TAREFA » Segundo o trecho do texto, qual é o maior defeito humano?

Eu já não precisava de mais nada, ela apenas suspirava no meu ouvido, e eu já não queria mais sair daquela cama. Só por mais aquele momento, só por mais aquele eterno. Ela vivia me confundindo com certezas e incertezas que incendiavam. Como eu já estava cansada de saber, o maior defeito humano é fantasiar demais, e eu apenas me deixava levar pelo real, ela era real. Eu podia sentí-la sem fazer nenhum esforço. E aquele quarto abafado que transbordava alcool e nicotina, já parecia o melhor lugar do mundo. Acendiámos um cigarro de filtro vermelho e dávamos um gole na garrafa de whisky vazia, era a maldita força do hábito. E sem que percebessemos, estávamos alí de novo. Cura as abstinências, cura as ilusões. Ela era do tipo que atraia o caos, e conseguia se enrolar mais do que eu, eis aí a vantagem de brincar com fogo. Menina, suspire aqui comigo só por mais essa noite.

segunda-feira, 14 de setembro de 2009

Mel.

INFORMAÇÕES EXTRAÍDAS »

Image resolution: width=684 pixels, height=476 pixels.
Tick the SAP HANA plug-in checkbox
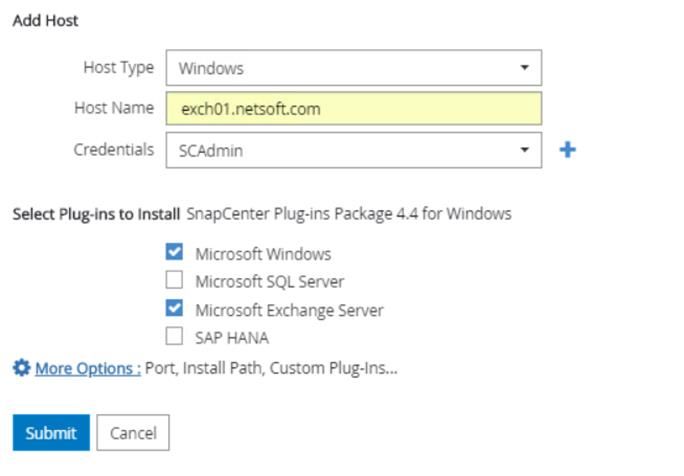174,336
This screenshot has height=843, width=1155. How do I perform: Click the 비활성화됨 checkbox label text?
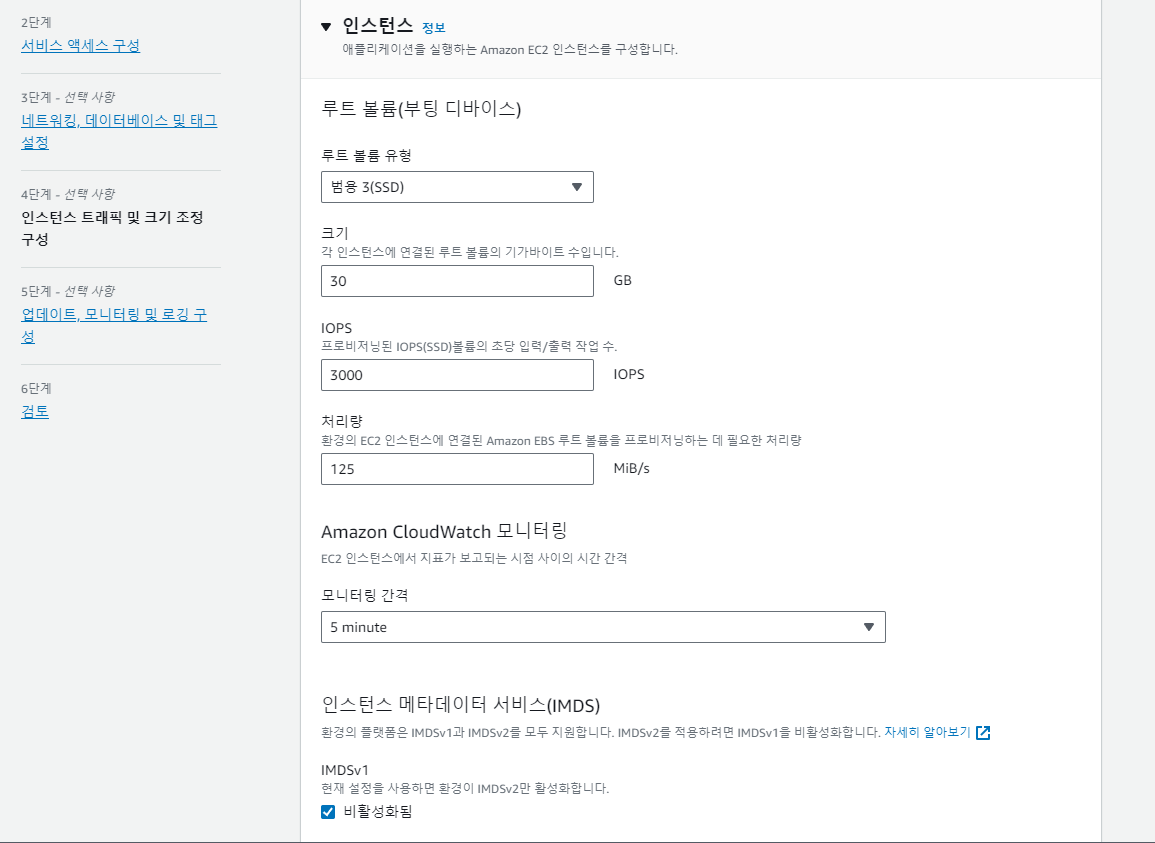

==

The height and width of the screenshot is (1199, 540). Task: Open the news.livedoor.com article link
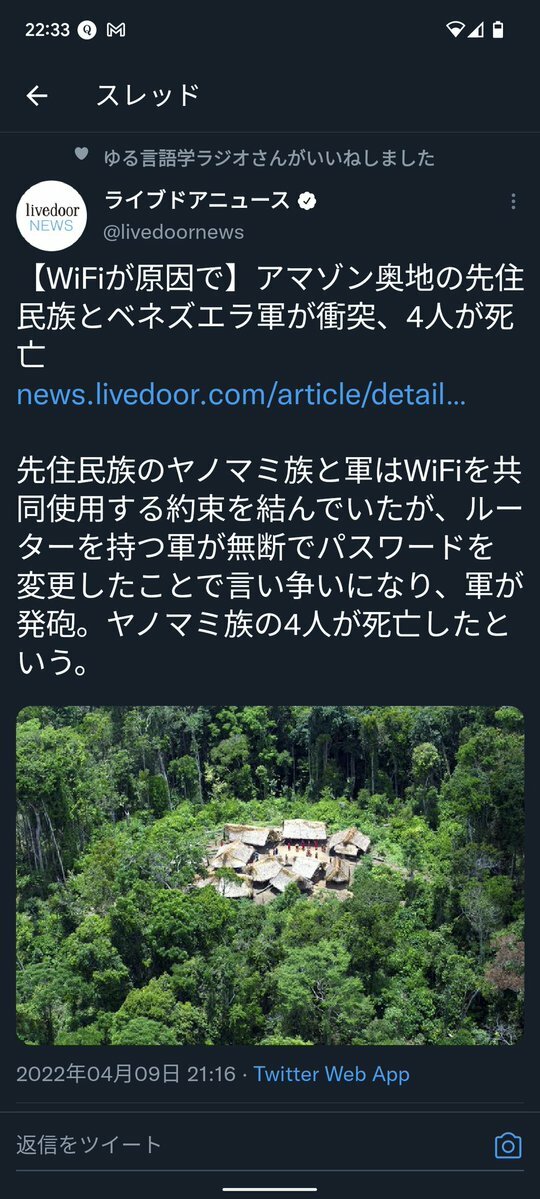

* * *

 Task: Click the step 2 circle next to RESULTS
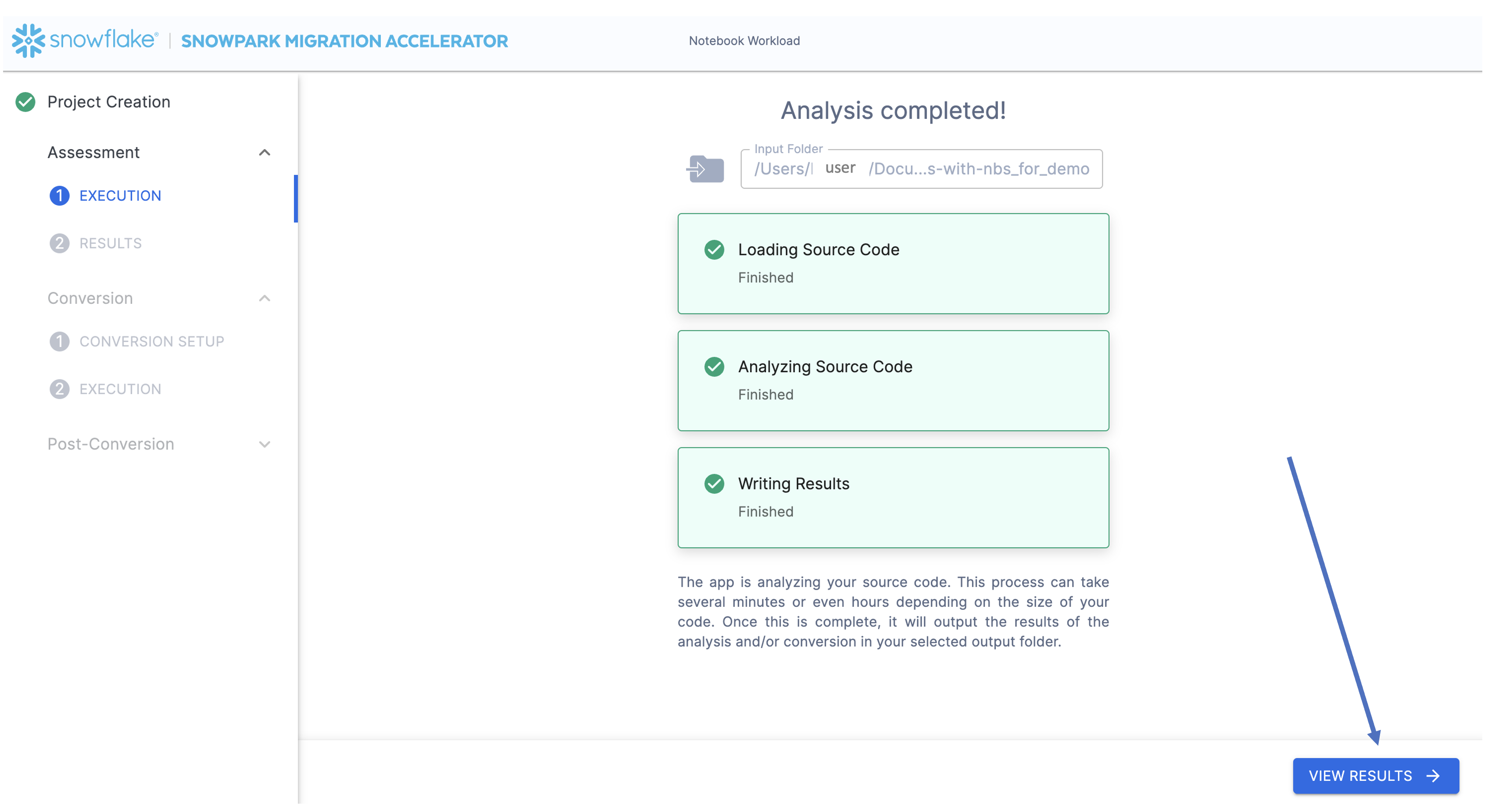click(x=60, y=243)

EXERCÍCIO RESOLVIDO » Fantasiar demais.